[Exercise brief]
Pull every line containing "button" from the data.

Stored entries
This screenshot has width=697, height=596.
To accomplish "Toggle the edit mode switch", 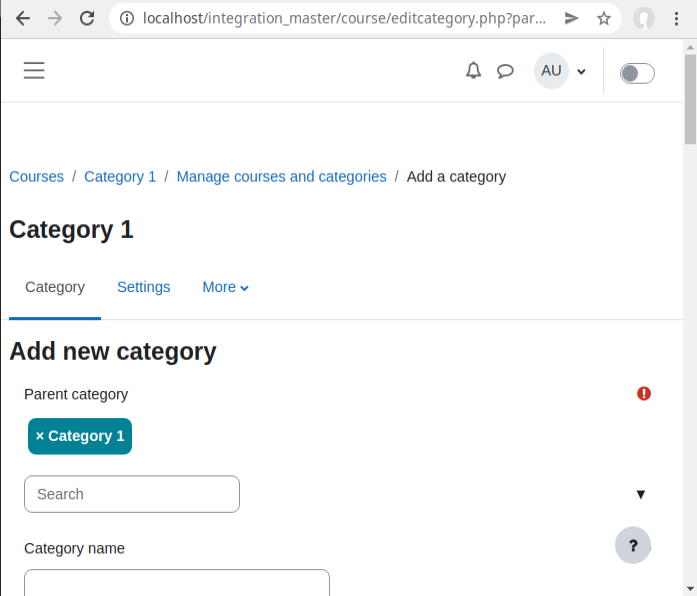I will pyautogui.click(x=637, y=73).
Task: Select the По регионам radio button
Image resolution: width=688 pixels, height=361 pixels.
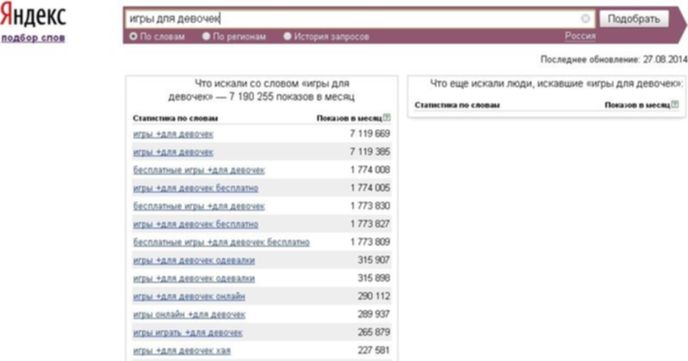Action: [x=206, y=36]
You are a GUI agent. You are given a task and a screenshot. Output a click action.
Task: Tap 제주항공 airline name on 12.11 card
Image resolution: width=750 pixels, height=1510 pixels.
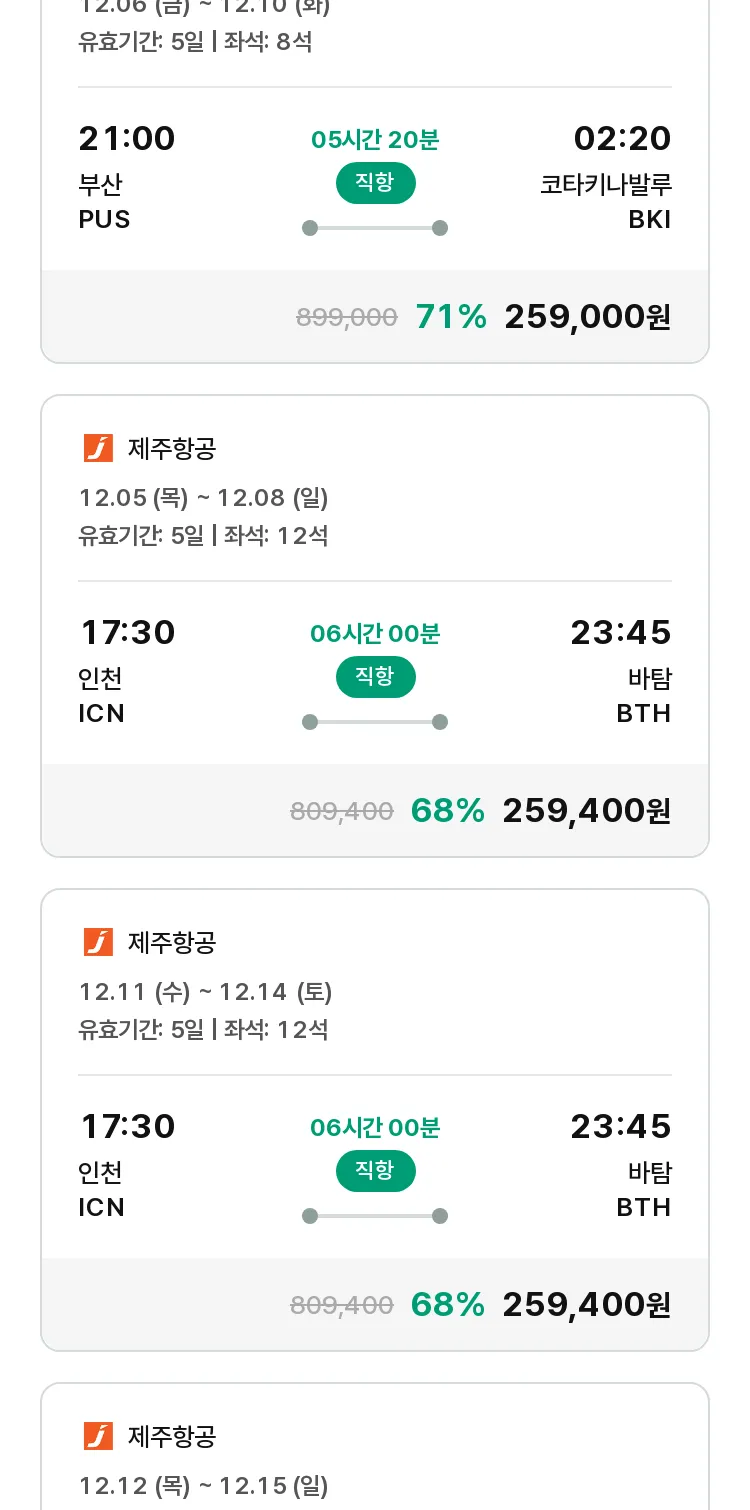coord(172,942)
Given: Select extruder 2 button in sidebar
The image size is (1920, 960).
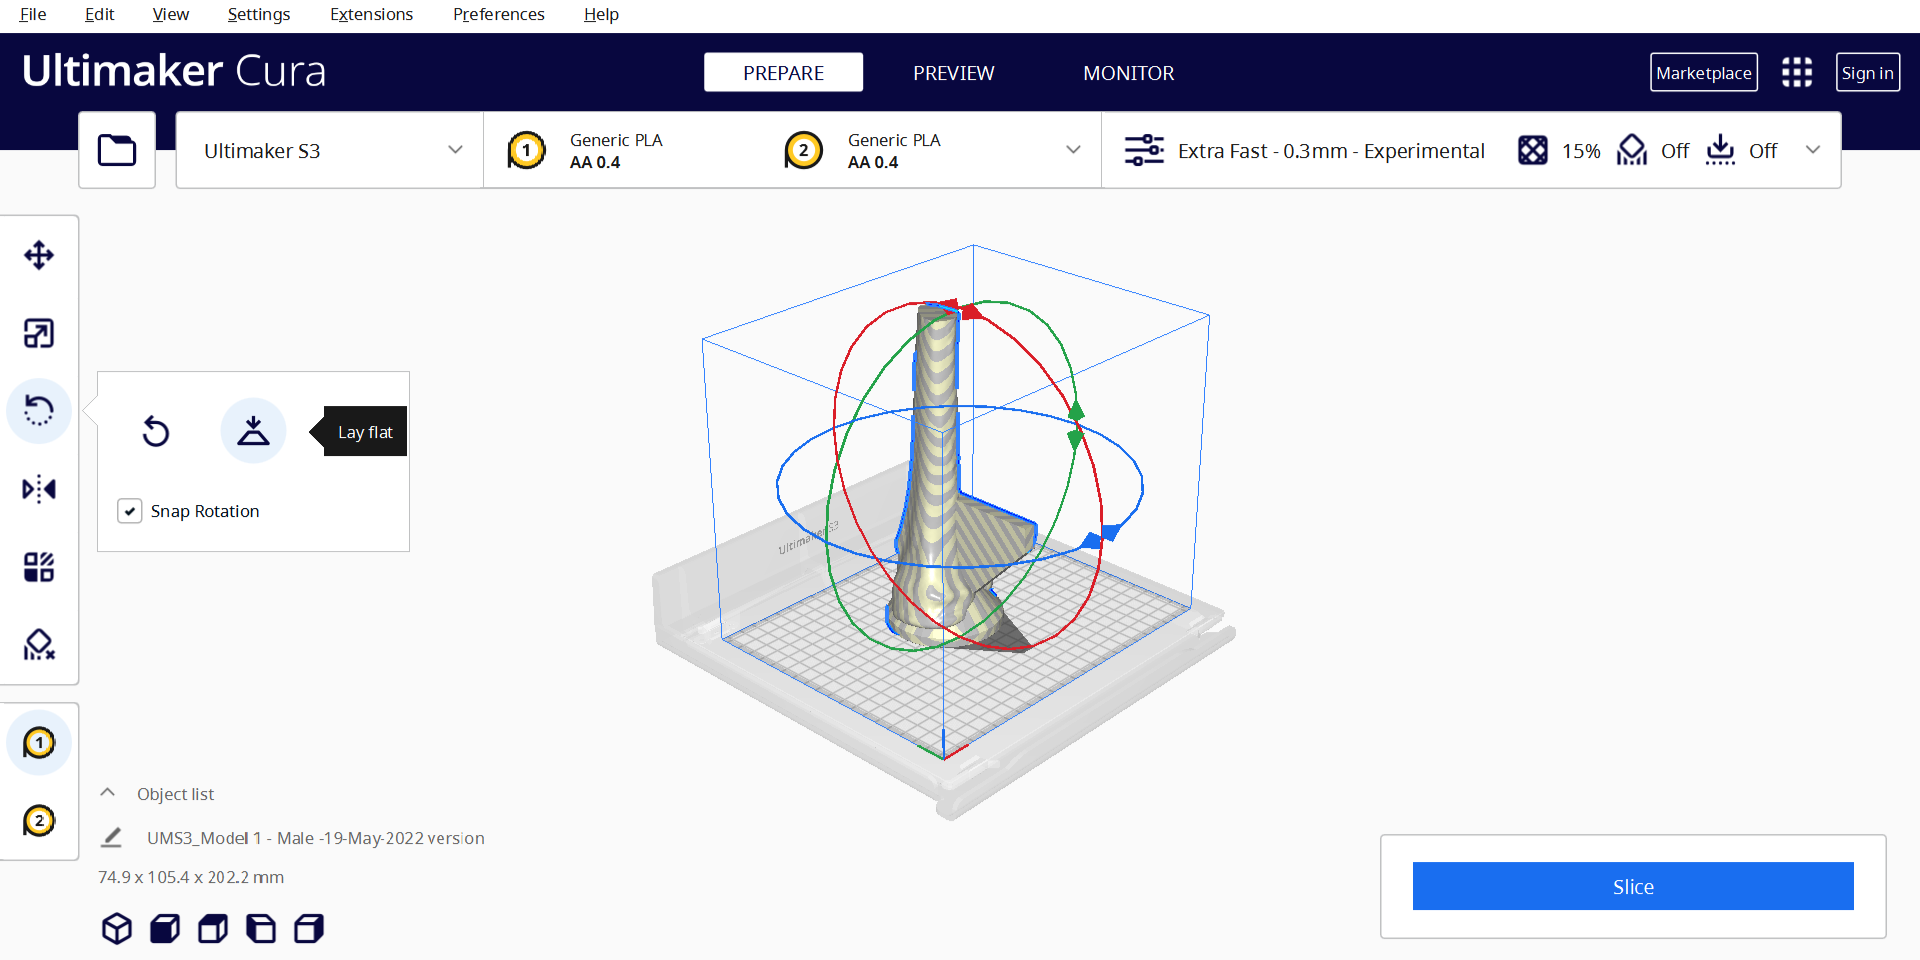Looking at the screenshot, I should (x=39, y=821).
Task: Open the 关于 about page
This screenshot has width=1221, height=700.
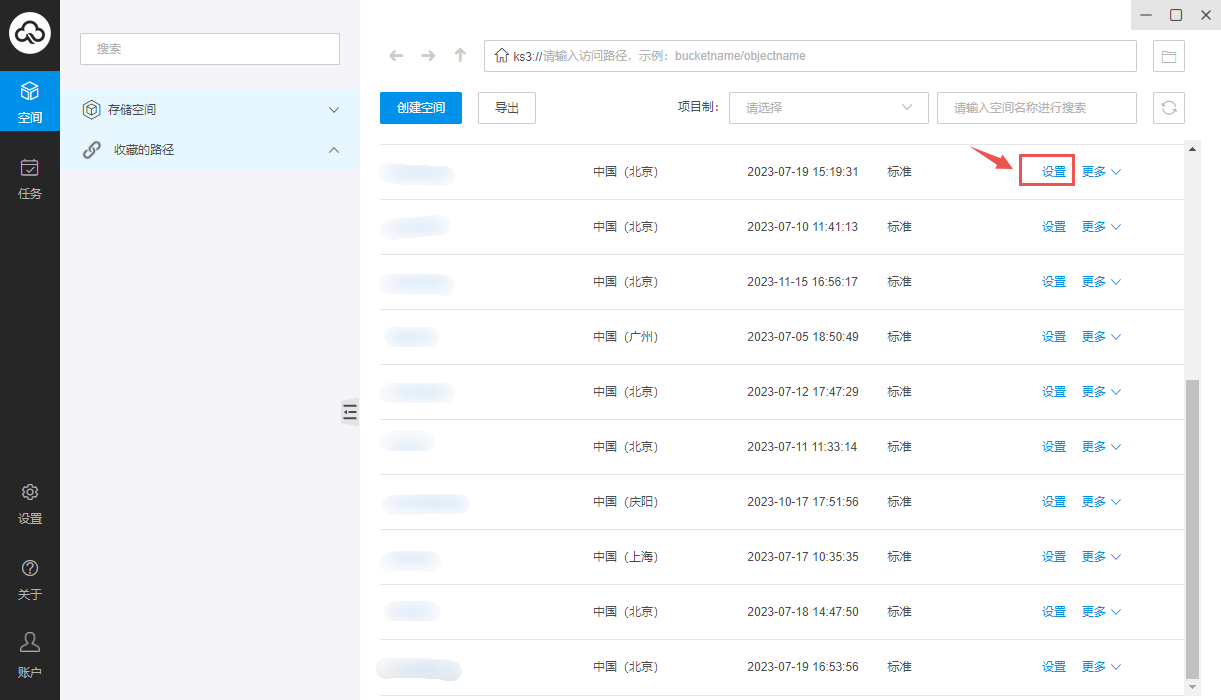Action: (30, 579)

[Exercise result]
Task: Select the По регионам radio button
Given: Select extruder 2 button in sidebar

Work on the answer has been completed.